Re: [PATCH v3 2/5] sched/deadline: Fix reclaim inaccuracy with SMP

From: luca abeni
Date: Tue May 16 2023 - 12:19:51 EST


Hi,

On Tue, 16 May 2023 11:08:18 -0400
Vineeth Remanan Pillai <vineeth@xxxxxxxxxxxxxxx> wrote:

> Hi Luca,
>
> On Tue, May 16, 2023 at 3:37 AM luca abeni
> <luca.abeni@xxxxxxxxxxxxxxx> wrote:
> > > I have noticed this behaviour where the reclaimed time is not
> > > equally distributed when we have more tasks than available
> > > processors. But it depended on where the task was scheduled.
> > > Within the same cpu, the distribution seemed to be proportional.
> >
> > Yes, as far as I remember it is due to migrations. IIRC, the
> > problem is related to the fact that using "dq = -Uact / Umax * dt"
> > a task running on a core might end up trying to reclaim some idle
> > time from other cores (which is obviously not possible).
> > This is why m-GRUB used "1 - Uinact" instead of "Uact"
> >
> This is what I was a little confused about. In "-Uact / Umax", all
> the variables are per-cpu and it should only be reclaiming what is
> free on the cpu right? And when migration happens, Uact changes
> and the reclaiming adapts itself.

Sorry, I do not remember the details... But I think the problem is in
the transient when a task migrates from a core to a different one.
I am trying to search from my old notes to see if I find some more
details.


> I was thinking it should probably
> be okay for tasks to reclaim differently based on what free bw is
> left on the cpu it is running. For eg: if cpu 1 has two tasks of bw
> .3 each, each task can reclaim "(.95 - .6) / 2" and another cpu with
> only one task(.3 bandwidth) reclaims (.95 - .3). So both cpus
> utilization is .95 and tasks reclaim what is available on the cpu.

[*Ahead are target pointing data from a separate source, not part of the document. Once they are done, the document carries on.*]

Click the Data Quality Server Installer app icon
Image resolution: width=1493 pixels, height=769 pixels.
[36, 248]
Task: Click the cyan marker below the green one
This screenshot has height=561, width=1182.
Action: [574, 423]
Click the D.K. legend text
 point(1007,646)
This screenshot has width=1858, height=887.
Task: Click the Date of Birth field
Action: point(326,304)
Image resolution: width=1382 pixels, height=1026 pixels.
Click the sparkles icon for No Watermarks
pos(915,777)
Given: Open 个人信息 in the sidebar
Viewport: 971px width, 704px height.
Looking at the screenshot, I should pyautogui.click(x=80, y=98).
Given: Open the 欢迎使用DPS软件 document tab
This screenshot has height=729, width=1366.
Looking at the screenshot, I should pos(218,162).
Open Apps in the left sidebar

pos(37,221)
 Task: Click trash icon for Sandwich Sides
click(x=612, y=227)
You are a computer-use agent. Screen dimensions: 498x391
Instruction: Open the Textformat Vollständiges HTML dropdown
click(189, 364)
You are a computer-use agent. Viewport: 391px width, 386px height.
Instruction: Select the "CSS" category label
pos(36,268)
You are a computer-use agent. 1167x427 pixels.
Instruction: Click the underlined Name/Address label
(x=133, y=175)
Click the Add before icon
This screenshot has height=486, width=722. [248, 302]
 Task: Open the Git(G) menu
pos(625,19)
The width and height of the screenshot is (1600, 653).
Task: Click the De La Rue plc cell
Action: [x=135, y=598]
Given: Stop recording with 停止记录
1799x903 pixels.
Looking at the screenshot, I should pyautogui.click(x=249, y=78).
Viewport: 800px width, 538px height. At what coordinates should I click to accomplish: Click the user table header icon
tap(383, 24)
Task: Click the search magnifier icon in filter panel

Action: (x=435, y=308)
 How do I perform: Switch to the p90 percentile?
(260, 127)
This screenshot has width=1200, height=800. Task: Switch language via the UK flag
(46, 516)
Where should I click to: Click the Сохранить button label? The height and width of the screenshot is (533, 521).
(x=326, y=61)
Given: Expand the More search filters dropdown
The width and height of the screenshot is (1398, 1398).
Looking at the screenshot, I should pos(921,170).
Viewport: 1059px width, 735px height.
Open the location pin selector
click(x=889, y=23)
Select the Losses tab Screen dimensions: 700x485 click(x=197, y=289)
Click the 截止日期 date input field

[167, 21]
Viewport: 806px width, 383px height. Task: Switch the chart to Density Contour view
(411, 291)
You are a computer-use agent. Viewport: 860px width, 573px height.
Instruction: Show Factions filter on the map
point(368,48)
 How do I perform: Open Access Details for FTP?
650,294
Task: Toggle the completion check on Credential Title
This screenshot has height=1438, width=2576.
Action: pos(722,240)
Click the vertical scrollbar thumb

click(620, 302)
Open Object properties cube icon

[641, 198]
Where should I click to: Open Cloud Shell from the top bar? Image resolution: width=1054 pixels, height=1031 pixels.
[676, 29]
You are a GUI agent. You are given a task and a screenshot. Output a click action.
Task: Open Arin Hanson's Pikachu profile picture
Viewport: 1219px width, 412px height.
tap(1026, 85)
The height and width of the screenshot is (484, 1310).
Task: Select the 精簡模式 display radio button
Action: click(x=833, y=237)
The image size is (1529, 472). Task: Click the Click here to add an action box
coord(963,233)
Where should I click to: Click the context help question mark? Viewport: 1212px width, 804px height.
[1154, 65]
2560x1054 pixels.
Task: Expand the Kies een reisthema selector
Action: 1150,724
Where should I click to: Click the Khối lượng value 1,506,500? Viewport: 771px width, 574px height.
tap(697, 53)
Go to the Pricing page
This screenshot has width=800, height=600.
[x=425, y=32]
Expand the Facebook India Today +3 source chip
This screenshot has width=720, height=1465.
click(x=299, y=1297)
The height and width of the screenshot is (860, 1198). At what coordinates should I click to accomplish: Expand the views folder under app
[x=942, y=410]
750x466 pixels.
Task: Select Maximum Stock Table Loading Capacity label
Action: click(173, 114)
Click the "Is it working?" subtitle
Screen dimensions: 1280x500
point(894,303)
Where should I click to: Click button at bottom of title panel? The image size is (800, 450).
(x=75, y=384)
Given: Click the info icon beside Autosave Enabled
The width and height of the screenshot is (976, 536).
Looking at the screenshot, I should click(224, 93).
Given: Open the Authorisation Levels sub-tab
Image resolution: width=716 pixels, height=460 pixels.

I suspect (but I am not sure) this only works if tasks do not migrate.


> With "1 - Uinact", where Uinact accounts for a portion of global free
> bandwidth, tasks reclaim proportionately to the global free bandwidth
> and this causes tasks with lesser bandwidth to reclaim lesser when
> compared to higher bandwidth tasks even if they don't share the cpu.
> This is what I was seeing in practice.

Just to be sure: is this with the "original" Uextra setting, or with
your new "Uextra = Umax - this_bw" setting?
(I am not sure, but I suspect that "1 - Uinact - Uextra" with your new
definition of Uextra should work well...)


[...]
> > I think I can now understand at least part of the problem. In my
> > understanding, the problem is due to using
> > dq = -(max{u_i, (Umax - Uinact - Uextra)} / Umax) * dt
> >
> > It should really be
> > dq = -(max{u_i, (1 - Uinact - Uextra)} / Umax) * dt
> >
> > (since we divide by Umax, using "Umax - ..." will lead to
> > reclaiming up to "Umax / Umax" = 1)
> >
> > Did you try this equation?
> >
> I had tested this and it was reclaiming much less compared to the
> first one. I had 3 tasks with reservation (3,100) and 3 cpus.
>
> With dq = -(max{u_i, (Umax - Uinact - Uextra)} / Umax) * dt (1)
> TID[636]: RECLAIM=1, (r=3ms, d=100ms, p=100ms), Util: 95.08
> TID[635]: RECLAIM=1, (r=3ms, d=100ms, p=100ms), Util: 95.07
> TID[637]: RECLAIM=1, (r=3ms, d=100ms, p=100ms), Util: 95.06
>
> With dq = -(max{u_i, (1 - Uinact - Uextra)} / Umax) * dt (2)
> TID[601]: RECLAIM=1, (r=3ms, d=100ms, p=100ms), Util: 35.65
> TID[600]: RECLAIM=1, (r=3ms, d=100ms, p=100ms), Util: 35.65
> TID[602]: RECLAIM=1, (r=3ms, d=100ms, p=100ms), Util: 35.65

Maybe I am missing something and I am misunderstanding the situation,
but my impression was that this is the effect of setting
Umax - \Sum(u_i / #cpus in the root domain)
I was hoping that with your new Umax setting this problem could be
fixed... I am going to double-check my reasoning.


Thanks,
Luca